Beijing and Moscow could together reduce their vulnerability to Western sanctions by divesting from the dollar and building their own financial systems to rival international versions, Moscow’s top diplomat has told Chinese media.
In a press conference held as part of a visit to the Asian country, Russian Foreign Minister Sergey Lavrov said that “the United States has declared its mission is to limit the technological development opportunities of both the Russian Federation and the People’s Republic of China.”
Amid a wave of sanctions from Washington, he added, the two nations can shore up their economies by “switching to settlements in national currencies and in world currencies, alternative to the dollar.” Lavrov added that “we need to move away from the use of Western-controlled international payment systems.”
The two economies, he said, needed to be insulated from the “quirks that are demonstrated by our Western partners.” The diplomat added “they are promoting their ideological agenda aimed at maintaining their dominance by holding back the development of other countries. This policy runs counter to the objective trend and, as it was customary to say, is on the wrong side of history.”

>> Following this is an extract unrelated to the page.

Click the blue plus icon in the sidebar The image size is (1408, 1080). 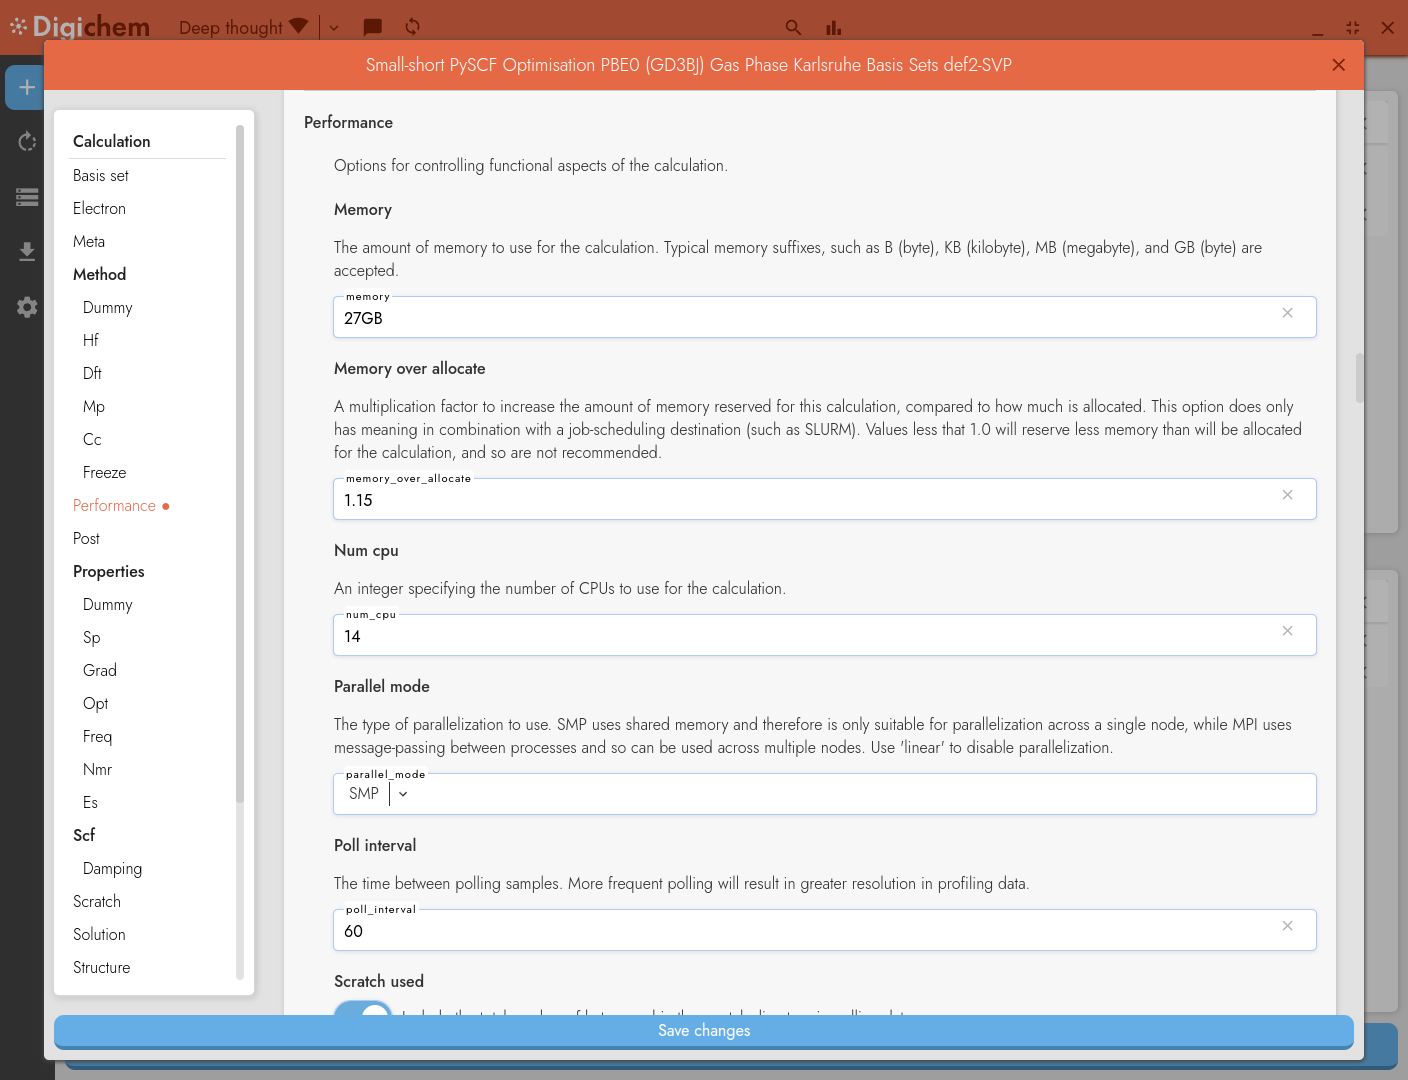tap(25, 87)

Last month, Lavrov’s deputy said that Russia had to go its own way when it came to financial systems. Sergey Ryabkov told Bloomberg that it was essential to preempt hostile confrontation with new President Joe Biden. “We need to barricade ourselves against the US financial and economic system to eliminate dependence on this toxic source of permanent hostile actions,” he said. “We need to cut back the role of the dollar in any operations.”
In December, the country’s central bank warned that Washington’s sanctions on foreign nations were relegating the importance of the dollar internationally. “Active use of the sanctions regime by the US administration in recent years is something that seriously undermines the reliability of the dollar as means of savings and payments,” the bank’s deputy chairman, Aleksey Zabotkin, told reporters.
When Biden took office in January, a number of analysts reported that the dollar would quickly strengthen, but faced longer-term challenges such as inflation and large-scale fiscal stimulus spending that could lead to “mixed feelings” about the currency.